* Recorded data:
— Start —
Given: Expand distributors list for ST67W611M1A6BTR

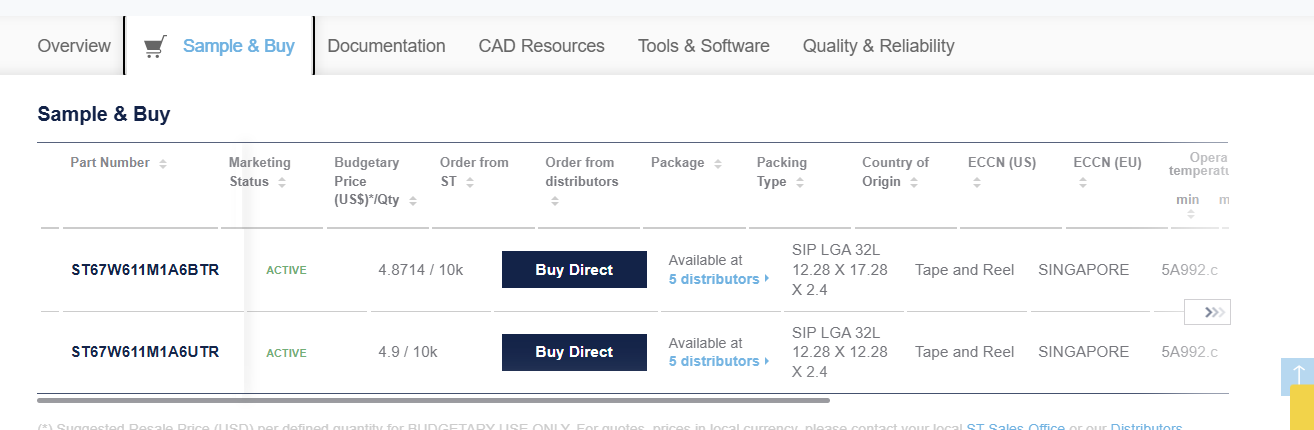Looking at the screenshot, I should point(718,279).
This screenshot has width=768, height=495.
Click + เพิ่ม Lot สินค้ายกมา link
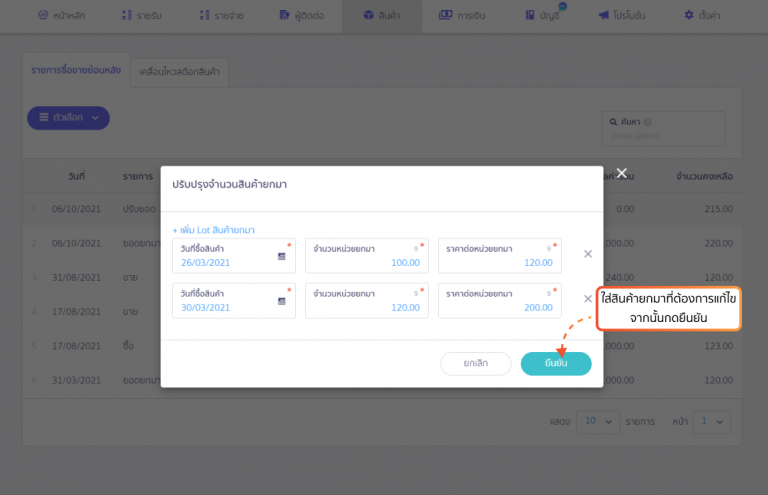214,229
— End —
— Start —
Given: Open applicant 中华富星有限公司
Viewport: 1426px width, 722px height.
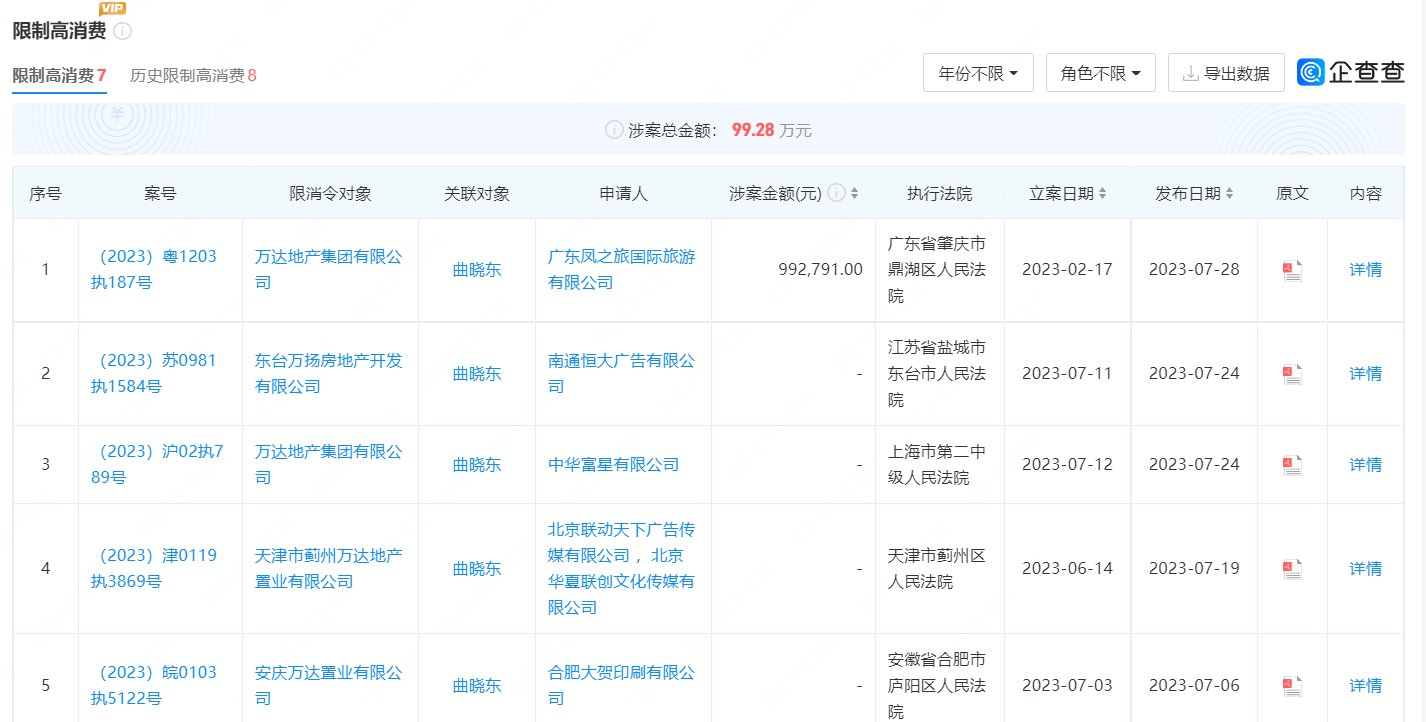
— End —
* Do this:
Can you quote, word for word, the lines from the one containing "Given: Open applicant 中华富星有限公司" through the one containing "Viewport: 1426px width, 722px height.", including both?

* Result of this exercise:
Given: Open applicant 中华富星有限公司
Viewport: 1426px width, 722px height.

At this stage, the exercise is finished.